The Democrats are divided into their usual factions, and the Republicans aren’t sure whom they represent.
It’s possible that the House will vote for an extension of the current estate tax rates shortly, but as usual, no one is sure until it actually happens. The Democratic leadership, and President Obama, would like to extend the current $3.5 million (per person) exemption indefinitely. Some Democrats want to reduce the exemption, while others want to increase it to $5 million; and others want to do that and index it for inflation (in case we ever have any).
The Republicans are divided. Business owners and their lobbyists like the $5 million exemption, especially with indexing, and the reduction to 35 percent in the flat rate. A $5 million exemption means that a husband and wife could, with some planning, pass $10 million of assets free of tax. That would eliminate the tax for nearly everyone. But there are others still holding out for complete repeal of the tax, which benefits the very rich, or a reduction in the rate to 15 percent, which would be far more costly that the Democratic proposal, at a time of exploding deficits. The Republicans are divided, in a sense, between the Main Street party, representing the owners of small to midsized businesses, and the wealthy contributors for whom a $5 million exemption is pocket change.

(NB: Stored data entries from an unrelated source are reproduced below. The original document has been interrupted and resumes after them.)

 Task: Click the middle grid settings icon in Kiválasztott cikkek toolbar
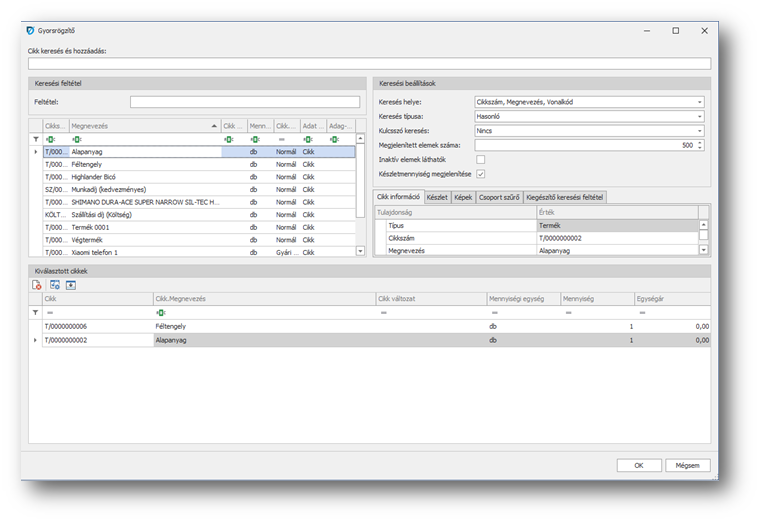tap(54, 285)
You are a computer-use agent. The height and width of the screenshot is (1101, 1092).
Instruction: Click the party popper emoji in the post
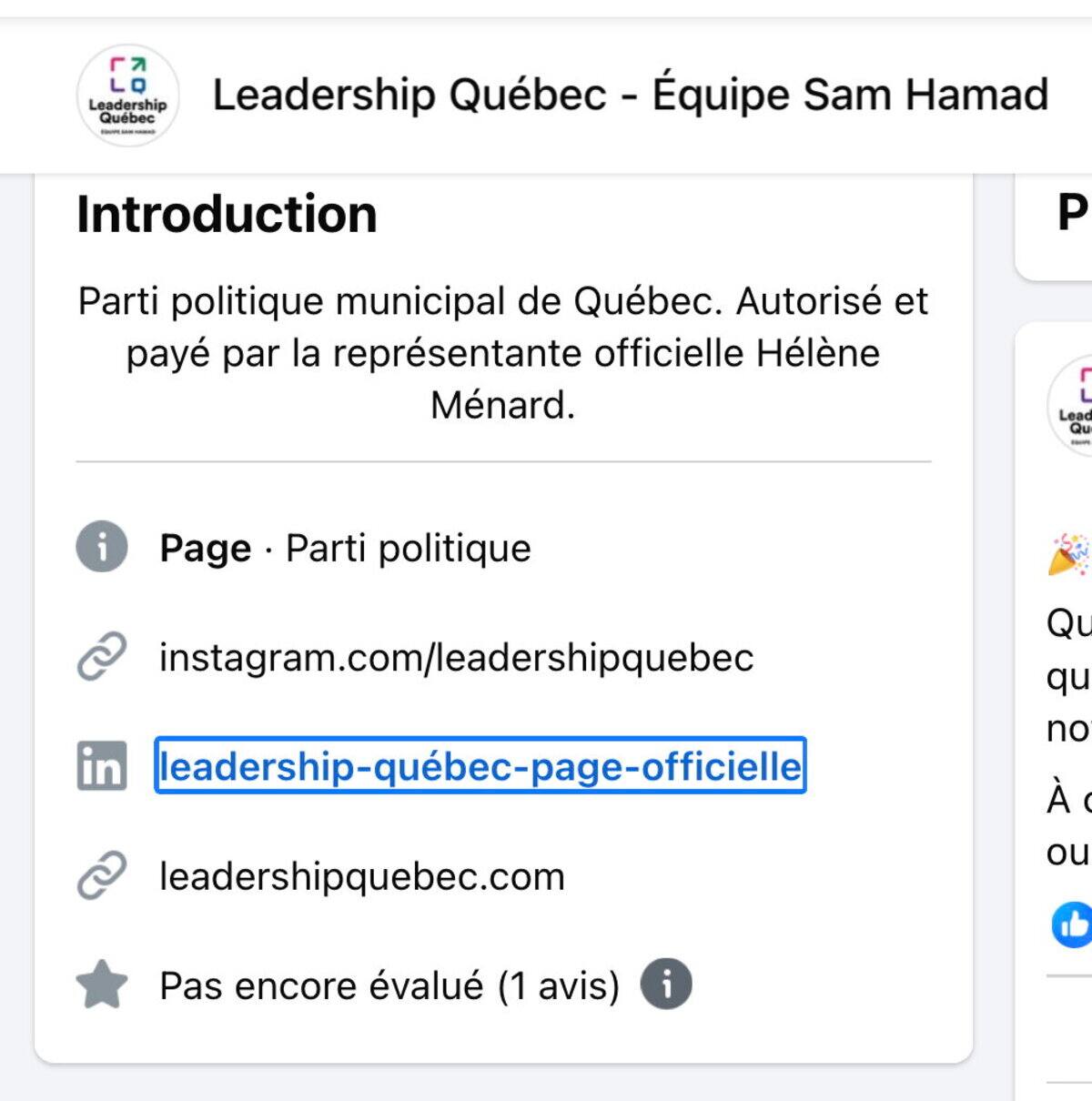pos(1069,554)
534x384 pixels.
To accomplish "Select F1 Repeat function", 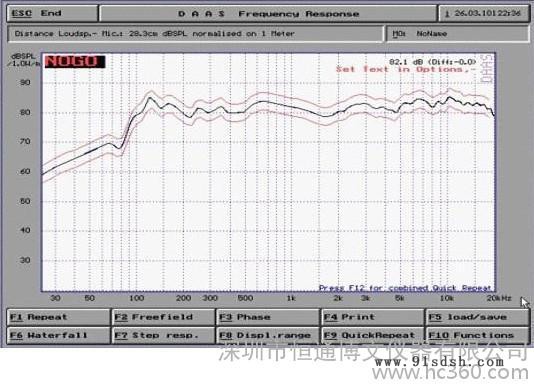I will [59, 317].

It’s also possible that no change in the law will occur, which means that 2010 will be a year of no estate tax. This would be a nonsensical and fiscally irresponsible result. Trust and estate practitioners, who seem to be represented in both parties, would like to see certainty, so that efficient planning could take place. It certainly won’t happen this year, but a sensible change to the estate and gift tax, one that encourages business growth and the passage of wealth to younger generations, might include the following:
- An exemption of at least $3.5 million rising fairly soon to $5 million, and indexed to inflation.
- A rate that is settled on, either 35 or 45 percent, or perhaps 35 percent up to $20 million and 45 percent thereafter.
- An expansion of the gift tax exemption from $1 million to the amount of the estate tax exemption, to promote lifetime gifts.
- Portability of the estate tax exemption, so that if one spouse can’t use the full amount, the surviving spouse can use the difference.